На отдельном постаменте возвышался спектрограф. Точно такой же, как сломанный в лаборатории Величковского. Рядом поблескивал никелированными деталями дилатометр.

В этот момент Головачев сообщил:

— Леонид Иванович, профессор Величковский просит организовать для него экскурсию по заводу. Якобы для студентов Промакадемии.

Я усмехнулся. Рыбка заглотила наживку.

День «случайной» встречи выдался морозным и ясным. Величковский появился на заводе в сопровождении группы студентов, как всегда безупречный в своем профессорском сюртуке. Золотое пенсне поблескивало в лучах зимнего солнца.

Я намеренно не встречал группу, поручив это Головачеву. Пусть сначала посмотрят цеха и производство. А уже потом, как бы между прочим…

— Леонид Иванович! — раздался голос секретаря из приемной. — Тут профессор из Промакадемии интересуется нашей новой лабораторией.

— Конечно-конечно, — я вышел из кабинета, изображая легкую спешку. — О, Николай Александрович! Какая приятная встреча!

Николай Александрович чуть склонил голову:

— Наслышан о ваших новых разработках. Особенно заинтересовала проблема специальных сталей.

— Да-да, — я сделал озабоченное лицо. — У нас как раз серьезные затруднения с жаропрочными сплавами для мартеновских печей. Может быть, взглянете на нашу лабораторию? Правда, она еще не полностью укомплектована…

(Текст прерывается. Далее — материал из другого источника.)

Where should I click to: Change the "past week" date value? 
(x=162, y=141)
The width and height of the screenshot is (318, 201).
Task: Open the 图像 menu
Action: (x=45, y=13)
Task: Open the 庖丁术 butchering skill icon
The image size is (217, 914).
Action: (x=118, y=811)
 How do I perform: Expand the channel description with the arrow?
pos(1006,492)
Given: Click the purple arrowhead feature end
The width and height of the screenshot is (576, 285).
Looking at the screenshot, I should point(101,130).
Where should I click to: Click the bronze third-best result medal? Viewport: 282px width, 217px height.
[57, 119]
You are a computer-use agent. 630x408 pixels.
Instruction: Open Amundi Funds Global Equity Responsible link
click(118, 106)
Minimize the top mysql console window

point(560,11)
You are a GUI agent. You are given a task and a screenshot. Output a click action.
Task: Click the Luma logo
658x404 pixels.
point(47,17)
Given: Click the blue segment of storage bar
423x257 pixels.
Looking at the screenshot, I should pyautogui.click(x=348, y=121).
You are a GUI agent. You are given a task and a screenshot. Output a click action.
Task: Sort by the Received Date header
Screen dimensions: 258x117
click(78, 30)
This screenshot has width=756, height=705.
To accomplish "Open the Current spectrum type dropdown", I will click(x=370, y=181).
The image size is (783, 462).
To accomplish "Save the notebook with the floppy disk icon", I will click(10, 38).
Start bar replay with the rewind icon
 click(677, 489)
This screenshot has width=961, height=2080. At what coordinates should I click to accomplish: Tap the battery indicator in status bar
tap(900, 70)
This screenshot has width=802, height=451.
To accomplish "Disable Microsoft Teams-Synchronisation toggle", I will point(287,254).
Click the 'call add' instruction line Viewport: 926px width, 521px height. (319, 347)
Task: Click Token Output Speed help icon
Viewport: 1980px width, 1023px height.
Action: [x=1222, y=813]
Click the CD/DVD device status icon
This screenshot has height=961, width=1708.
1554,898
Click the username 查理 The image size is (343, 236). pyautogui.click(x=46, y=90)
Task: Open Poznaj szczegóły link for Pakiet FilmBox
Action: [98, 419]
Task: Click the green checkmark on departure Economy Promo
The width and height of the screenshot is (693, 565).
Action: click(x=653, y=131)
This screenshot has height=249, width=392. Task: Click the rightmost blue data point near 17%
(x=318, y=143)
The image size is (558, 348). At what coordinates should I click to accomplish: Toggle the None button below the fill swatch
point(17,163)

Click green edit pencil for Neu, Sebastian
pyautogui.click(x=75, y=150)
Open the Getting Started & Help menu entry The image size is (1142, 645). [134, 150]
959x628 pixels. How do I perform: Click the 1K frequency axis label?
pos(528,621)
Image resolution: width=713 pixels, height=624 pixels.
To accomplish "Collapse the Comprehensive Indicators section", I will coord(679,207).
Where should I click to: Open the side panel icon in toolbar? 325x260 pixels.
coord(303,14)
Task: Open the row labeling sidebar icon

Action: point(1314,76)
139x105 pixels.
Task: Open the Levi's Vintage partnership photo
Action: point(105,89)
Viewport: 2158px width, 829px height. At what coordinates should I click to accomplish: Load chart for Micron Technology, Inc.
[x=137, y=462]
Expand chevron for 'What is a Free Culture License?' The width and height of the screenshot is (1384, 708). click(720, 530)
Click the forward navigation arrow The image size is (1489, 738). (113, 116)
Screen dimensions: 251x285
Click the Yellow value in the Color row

Мы спустились по широкой лестнице, устланной новой ковровой дорожкой «Товарищества Саввы Морозова». В воздухе пахло свежей краской и полировкой, лабораторию намеренно готовили к этому визиту.

Когда Величковский увидел ряды сверкающих приборов, его глаза за стеклами пенсне вспыхнули. Он сразу направился к спектрографу, машинально проводя рукой по никелированным деталям.

— Последняя модель… — пробормотал он. — И система регистрации автоматическая…

— А вот здесь у нас никак не получается правильно определить режим термообработки, — я подвел его к столу с образцами стали. — Может быть, вы могли бы взглянуть? Просто, как консультант.

Величковский уже забыл о студентах. Он жадно разглядывал шлифы под микроскопом, быстро делал пометки в записной книжке.

— Любопытно, весьма любопытно… — бормотал он. — А вы пробовали добавлять ванадий? В Швеции я проводил подобные эксперименты.

Я молча наблюдал, как увлеченно профессор погружается в проблему. Ловушка захлопнулась. Теперь оставалось только ждать, когда он сам предложит свою помощь.

Это случилось через полчаса.

— Знаете, Леонид Иванович, — Величковский снял пенсне, протирая стекла платком, — я мог бы… время от времени… консультировать ваших специалистов. Чисто в научных целях, разумеется…

— Это было бы крайне ценно для нас, профессор, — я сделал вид, что эта мысль только что пришла мне в голову. — У вас ведь богатый опыт работы с подобными сплавами.

В его глазах читалось плохо скрываемое желание немедленно приступить к исследованиям. Теперь он наш. Осталось только красиво оформить его «инициативу».

Мы поднялись в мой кабинет обсудить детали. За окном уже зажигались заводские фонари, а профессор все говорил и говорил о перспективах исследований, о новых методиках, о возможностях оборудования.

План сработал безупречно.

Прошла неделя с момента появления Величковского в лаборатории. Профессор словно помолодел на десять лет. Он появлялся спозаранку, часто опережая даже заводских мастеров.